(Dataset entries)
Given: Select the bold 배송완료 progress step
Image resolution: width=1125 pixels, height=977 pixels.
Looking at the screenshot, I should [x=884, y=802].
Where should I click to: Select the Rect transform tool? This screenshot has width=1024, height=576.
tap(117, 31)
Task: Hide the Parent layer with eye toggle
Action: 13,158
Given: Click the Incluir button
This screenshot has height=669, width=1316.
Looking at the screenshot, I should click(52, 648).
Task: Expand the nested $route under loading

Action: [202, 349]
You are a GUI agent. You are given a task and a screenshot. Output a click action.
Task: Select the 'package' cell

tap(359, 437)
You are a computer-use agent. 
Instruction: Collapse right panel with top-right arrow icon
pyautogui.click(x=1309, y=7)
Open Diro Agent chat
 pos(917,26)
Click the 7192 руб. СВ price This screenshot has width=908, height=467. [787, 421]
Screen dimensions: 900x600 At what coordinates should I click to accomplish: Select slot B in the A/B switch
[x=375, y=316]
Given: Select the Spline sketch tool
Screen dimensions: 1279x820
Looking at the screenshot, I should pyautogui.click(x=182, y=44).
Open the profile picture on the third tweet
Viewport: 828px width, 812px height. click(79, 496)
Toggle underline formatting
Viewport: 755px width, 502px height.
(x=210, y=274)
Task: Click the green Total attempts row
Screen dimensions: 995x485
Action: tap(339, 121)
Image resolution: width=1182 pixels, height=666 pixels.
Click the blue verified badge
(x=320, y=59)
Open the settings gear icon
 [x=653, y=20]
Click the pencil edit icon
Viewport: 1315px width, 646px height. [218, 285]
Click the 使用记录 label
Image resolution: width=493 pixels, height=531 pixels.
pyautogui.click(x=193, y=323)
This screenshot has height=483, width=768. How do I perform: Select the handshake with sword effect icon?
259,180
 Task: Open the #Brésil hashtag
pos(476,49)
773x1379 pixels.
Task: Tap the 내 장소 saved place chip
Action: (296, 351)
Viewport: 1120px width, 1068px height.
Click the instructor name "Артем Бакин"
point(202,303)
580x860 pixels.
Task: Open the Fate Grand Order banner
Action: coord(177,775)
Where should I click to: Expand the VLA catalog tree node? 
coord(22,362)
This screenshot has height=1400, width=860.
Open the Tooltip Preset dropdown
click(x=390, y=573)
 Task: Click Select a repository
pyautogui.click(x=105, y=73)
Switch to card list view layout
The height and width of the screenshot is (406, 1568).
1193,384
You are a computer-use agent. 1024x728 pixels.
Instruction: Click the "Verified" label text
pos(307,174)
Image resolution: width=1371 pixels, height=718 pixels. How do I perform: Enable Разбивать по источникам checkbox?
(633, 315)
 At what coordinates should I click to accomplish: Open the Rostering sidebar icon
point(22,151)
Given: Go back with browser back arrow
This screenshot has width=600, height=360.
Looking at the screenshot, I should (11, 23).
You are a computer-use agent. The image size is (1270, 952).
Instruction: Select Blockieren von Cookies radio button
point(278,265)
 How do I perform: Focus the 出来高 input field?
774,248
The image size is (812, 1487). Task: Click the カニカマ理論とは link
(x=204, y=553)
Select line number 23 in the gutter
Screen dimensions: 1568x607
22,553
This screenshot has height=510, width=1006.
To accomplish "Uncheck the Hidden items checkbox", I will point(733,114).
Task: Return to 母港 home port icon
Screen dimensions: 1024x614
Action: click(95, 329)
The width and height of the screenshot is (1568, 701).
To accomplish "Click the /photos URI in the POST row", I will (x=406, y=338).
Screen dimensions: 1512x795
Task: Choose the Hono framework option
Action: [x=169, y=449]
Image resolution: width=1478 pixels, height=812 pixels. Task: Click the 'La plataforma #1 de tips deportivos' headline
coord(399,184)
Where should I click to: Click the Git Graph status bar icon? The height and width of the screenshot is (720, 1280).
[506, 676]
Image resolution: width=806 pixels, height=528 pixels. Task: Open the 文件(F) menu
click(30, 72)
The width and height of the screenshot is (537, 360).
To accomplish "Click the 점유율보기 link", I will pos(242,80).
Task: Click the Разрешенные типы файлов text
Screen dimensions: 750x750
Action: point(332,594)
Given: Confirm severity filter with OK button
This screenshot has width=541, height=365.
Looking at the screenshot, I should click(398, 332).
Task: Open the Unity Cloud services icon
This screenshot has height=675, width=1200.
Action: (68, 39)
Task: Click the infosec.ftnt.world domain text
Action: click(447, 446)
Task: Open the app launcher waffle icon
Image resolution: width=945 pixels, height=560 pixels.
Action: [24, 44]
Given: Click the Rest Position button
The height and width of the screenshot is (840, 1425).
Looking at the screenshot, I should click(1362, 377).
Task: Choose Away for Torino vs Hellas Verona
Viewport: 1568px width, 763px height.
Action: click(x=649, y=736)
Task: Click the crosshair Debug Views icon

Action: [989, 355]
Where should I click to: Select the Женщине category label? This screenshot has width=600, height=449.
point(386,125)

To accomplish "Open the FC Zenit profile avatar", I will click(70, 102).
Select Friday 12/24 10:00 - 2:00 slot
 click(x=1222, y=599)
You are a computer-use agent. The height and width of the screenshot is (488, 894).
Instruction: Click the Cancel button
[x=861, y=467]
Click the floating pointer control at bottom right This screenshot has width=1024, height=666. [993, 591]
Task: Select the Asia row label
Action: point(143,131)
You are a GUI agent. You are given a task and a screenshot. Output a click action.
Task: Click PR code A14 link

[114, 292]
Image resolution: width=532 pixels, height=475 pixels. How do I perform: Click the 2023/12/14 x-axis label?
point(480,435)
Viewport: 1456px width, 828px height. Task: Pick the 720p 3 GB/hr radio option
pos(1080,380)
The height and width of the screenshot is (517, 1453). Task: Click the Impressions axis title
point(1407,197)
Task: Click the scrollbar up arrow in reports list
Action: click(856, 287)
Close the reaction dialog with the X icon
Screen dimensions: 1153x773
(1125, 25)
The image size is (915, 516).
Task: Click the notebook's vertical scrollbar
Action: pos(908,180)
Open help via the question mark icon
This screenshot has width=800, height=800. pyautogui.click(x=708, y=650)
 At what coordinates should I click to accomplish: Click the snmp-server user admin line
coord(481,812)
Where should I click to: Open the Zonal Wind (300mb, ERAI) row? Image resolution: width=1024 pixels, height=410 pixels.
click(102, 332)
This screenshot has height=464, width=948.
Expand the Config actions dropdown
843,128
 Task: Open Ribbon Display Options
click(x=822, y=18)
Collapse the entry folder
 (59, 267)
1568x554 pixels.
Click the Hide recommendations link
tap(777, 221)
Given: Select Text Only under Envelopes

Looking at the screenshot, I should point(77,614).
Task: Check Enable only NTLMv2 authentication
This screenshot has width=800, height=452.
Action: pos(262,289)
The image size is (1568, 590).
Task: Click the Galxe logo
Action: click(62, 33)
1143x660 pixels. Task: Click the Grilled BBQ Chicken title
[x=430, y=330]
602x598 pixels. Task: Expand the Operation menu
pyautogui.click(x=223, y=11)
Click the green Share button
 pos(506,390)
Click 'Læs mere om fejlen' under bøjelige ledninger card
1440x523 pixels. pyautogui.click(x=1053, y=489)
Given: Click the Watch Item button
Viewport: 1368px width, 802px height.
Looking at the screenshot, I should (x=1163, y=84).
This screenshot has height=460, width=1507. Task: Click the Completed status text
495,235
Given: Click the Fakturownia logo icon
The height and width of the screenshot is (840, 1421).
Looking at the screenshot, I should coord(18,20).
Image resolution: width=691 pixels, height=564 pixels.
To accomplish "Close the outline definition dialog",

→ **To do**: Looking over the entries above, how many lines contain the string "dialog"? State the number and nothing else.

→ **Written response**: 2